NEW YORK—The first big, fat drop of rain may not even have hit the court when Daniela Hantuchova sprinted for her chair. The scoreboard said 12:19 PM, and it had Hantuchova leading underdog Alison Riske, 6-2, 4-4, with Riske serving at 15-0.
She’s nobody’s fool, that Hantuchova. Just minutes earlier, Riske had broken Hantuchova for the first time in the match to get back on serve, and she was clearly making a last-ditch push to avoid the fourth-round loss. It was as good a time as any to re-group—without having to resort to a bathroom break.
Hantuchova’s departure was so swift that neither Riske nor the chair umpire, Eva Asderaki, seemed to have much say in the matter. Hantuchova would have looked awfully foolish if the rain had held off yet again, for it had been threatening to pour for the entire morning. But her meteorological instincts proved flawless. Within, oh, five seconds, the explosive, widely spaced, marshmallow-sized drops ushered in the deluge and everyone bolted for cover.

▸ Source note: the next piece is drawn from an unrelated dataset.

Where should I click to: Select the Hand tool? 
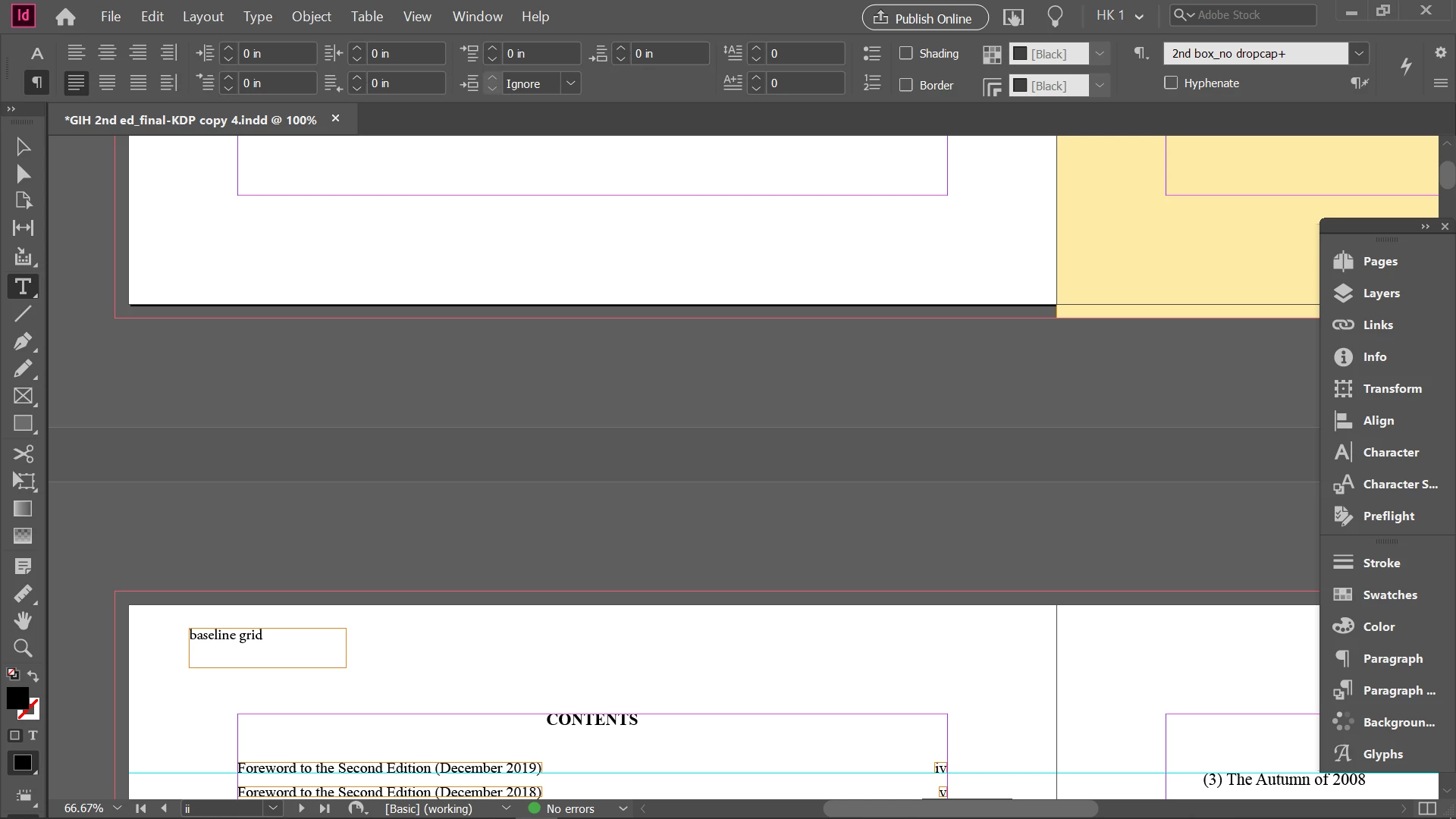coord(23,621)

By the time the next point was played, it was 4:49 p.m., and the silver lining to those turbulent, slate-gray clouds was that the delay extended by a precious if soggy four-and-a-half hours the illusion that the United States had a legitimate contender besides Serena Williams at this U.S. Open.
Make that five-and-a-half hours, because Riske gamely held on to her serve when the women returned, then played a marvelous game to break Hantuchova at love and suddenly find herself even at a set apiece. The break was built upon a string of excellent serve returns against a woman who spat out 15 aces on the day, and later confessed she couldn’t remember another time she’d had that many.

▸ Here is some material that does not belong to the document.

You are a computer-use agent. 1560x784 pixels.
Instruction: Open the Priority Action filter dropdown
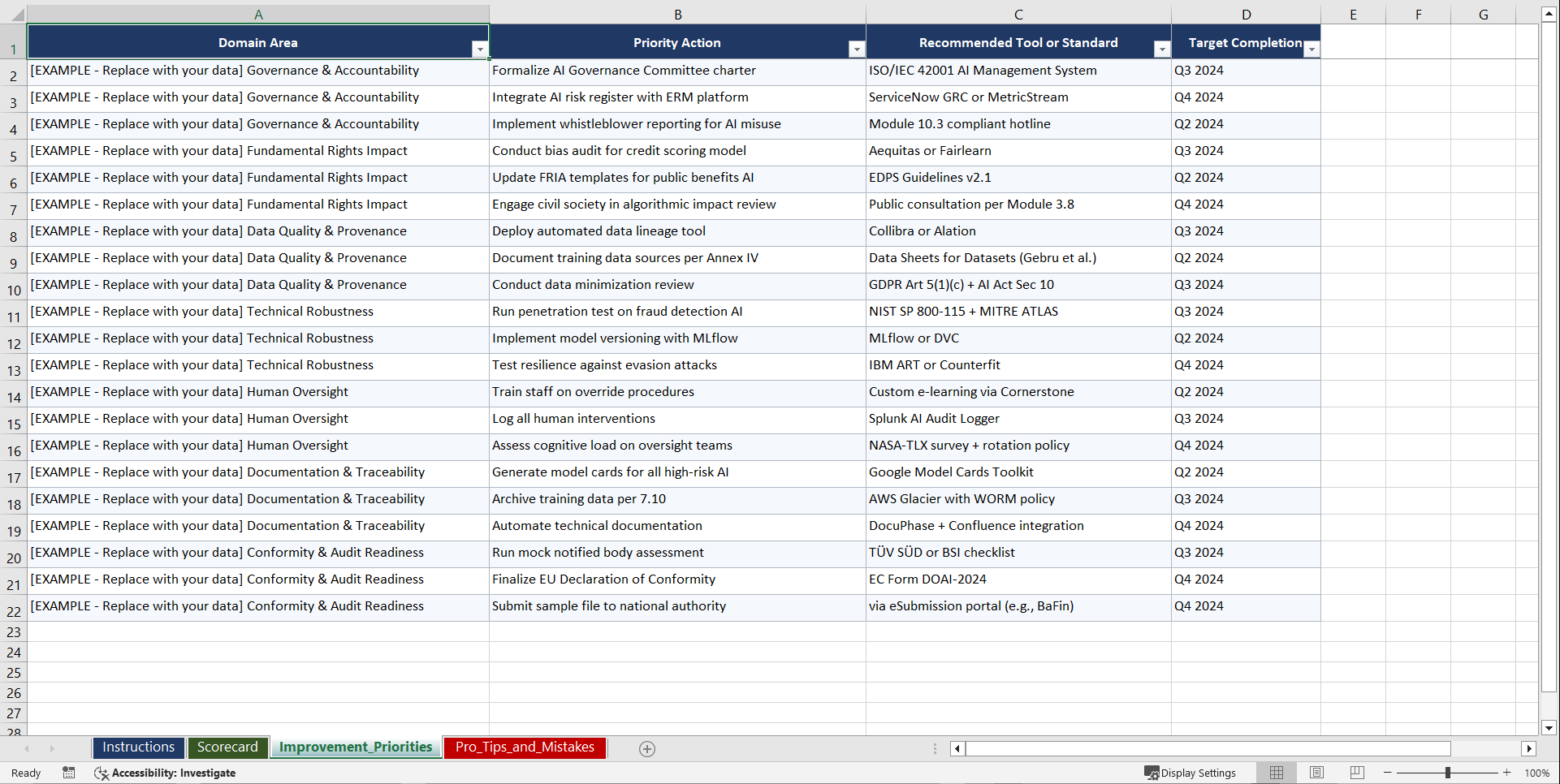coord(857,49)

Hantuchova would re-assert her authority and win the match to advance to the U.S. Open quarterfinals for the second time in her career (the first was way back in 2002), 6-3, 5-7, 6-2. Riske likely well be studying long into the night when she watches this match again, because she certainly had her chances, especially after she leveled the match at a set apiece.
But I don’t imagine Riske will be studying or Hantuchova will be celebrating much this night. These four- and five-hour delays suck the energy out of everyone, from the least invested ball kid to the intemperate martini loaders in the corporate suites, some of whom were probably hallucinating by the time cocktail hour arrived for decent folks.
It was grim in the players’ lounge, where the elite pros were carefully sequestered from the hoi polloi, leaving all those foosball tables to the youngsters in the junior draw—or at least those of them who weren’t draped over the various couches and plush armchairs like human throw blankets, sleeping or gazing dead-eyed at the latest Twitter or Facebook posting.
Riske said, “I basically just ate and slept for three hours. I probably had one of everything they have in the cafeteria.”
Hantuchova copped to doing the same. But then it’s not like either of them could have gone out geo-caching.